Coming back to amikacin, even though clinical trials on NTM patients have yet to begin on MAT2501, there is safety data on healthy volunteers. None of them exhibited any serious side effects, despite amikacin’s known acute toxicities.

Matinas may actually be unintentionally mimicking Insmed’s path, following a phase II trial perceived by markets as a failure, and the stock has fallen 60% since. Matinas recently reported results on a phase II trial for its encochleated amphotericin B on patients with vulvo-vaginal candidiasis (or VVC). This trial did meet its primary endpoint of safety, but was unable to beat out standard of care in efficacy against the disease. Efficacy was still observed, including an 80% reduction in symptoms over 12 days and a clinical cure rate above 50%.

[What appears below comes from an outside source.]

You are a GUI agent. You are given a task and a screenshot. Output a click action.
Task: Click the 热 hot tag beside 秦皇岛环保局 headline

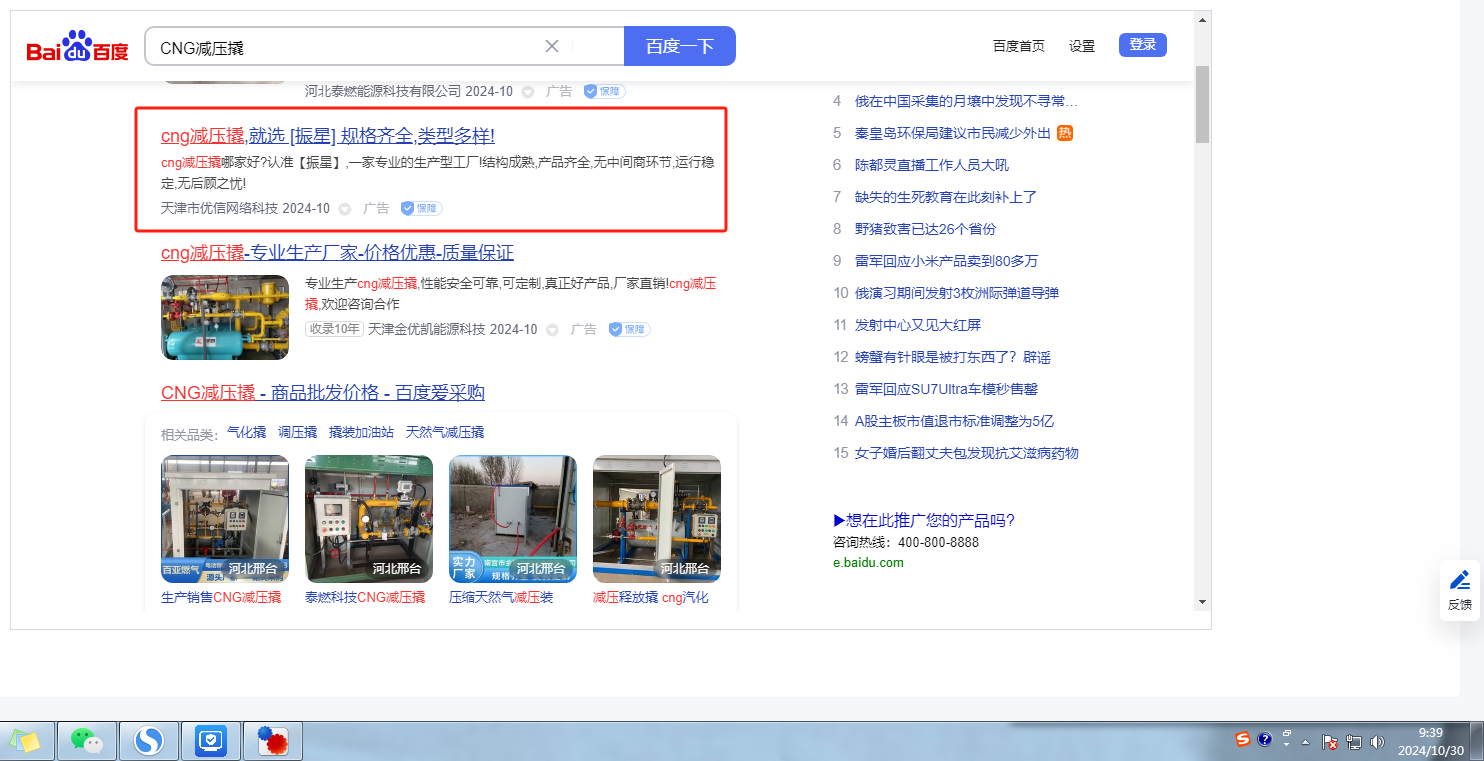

It stands to reason that efficacy did not beat out standard of care for similar reasons that caused Insmed to fail its own phase II for ALIS back in 2014 – not enough time. Both drugs have to first be taken up by immune cells, which then have to fight the infection. An 84-day period was not enough for ALIS, but then it succeeded on a longer timeframe. It appears 12 days was not enough for MAT2203 to show full efficacy in VVC either, but the efficacy that was shown indicates it does work.

Matinas, like Insmed, is carrying on with encochleated amphotericin B despite the perceived failure, and the amikacin candidate MAT2501 as well. If ALIS post-phase III is worth about $1 billion, MAT2501 could be similarly valued if and when it passes phase III, quite a big leap for Matinas, which is currently only a $100 million company. This calculation does not even incorporate MAT2203, which would be valuable as a prophylactic against fungal infections for leukemia patients.

Maxim Group recently released a report on Matinas pointing out other advantages encochleated MAT2501 has over ALIS. First is the advantage of oral administration over inhalation for ALIS, where 30% of the amikacin becomes free drug in the lungs. Second, Maxim points out the way MAT2501 is administered could be effective for other infections besides the lung, whereas inhaled amikacin is only effective on lung infections. Maxim has put a price target on Matinas at $6, from the current $1.10 a share.

The main risk with Matinas is cash and time. The perceived failure of the phase II for encochleated amphotericin B in VVC has hammered the stock price, and Matinas has only about one year of runway at the current burn rate. The company will need more money eventually and dilution is a possibility at a reduced stock price. The next major catalyst is about six months away with initial data for MAT2203 in leukemia patients due in mid-2018. This is still within the company’s current cash runway, so it may still be able to refinance at a higher share price. If initial results are positive, the stock is likely to jump near to where it was before the VVC trial data was announced. If not, the stock could fall well below a dollar a share. Until the middle of 2018, not much movement in the shares is expected outside of any surprises.

Disclosure: The author has no positions in any of the stocks mentioned.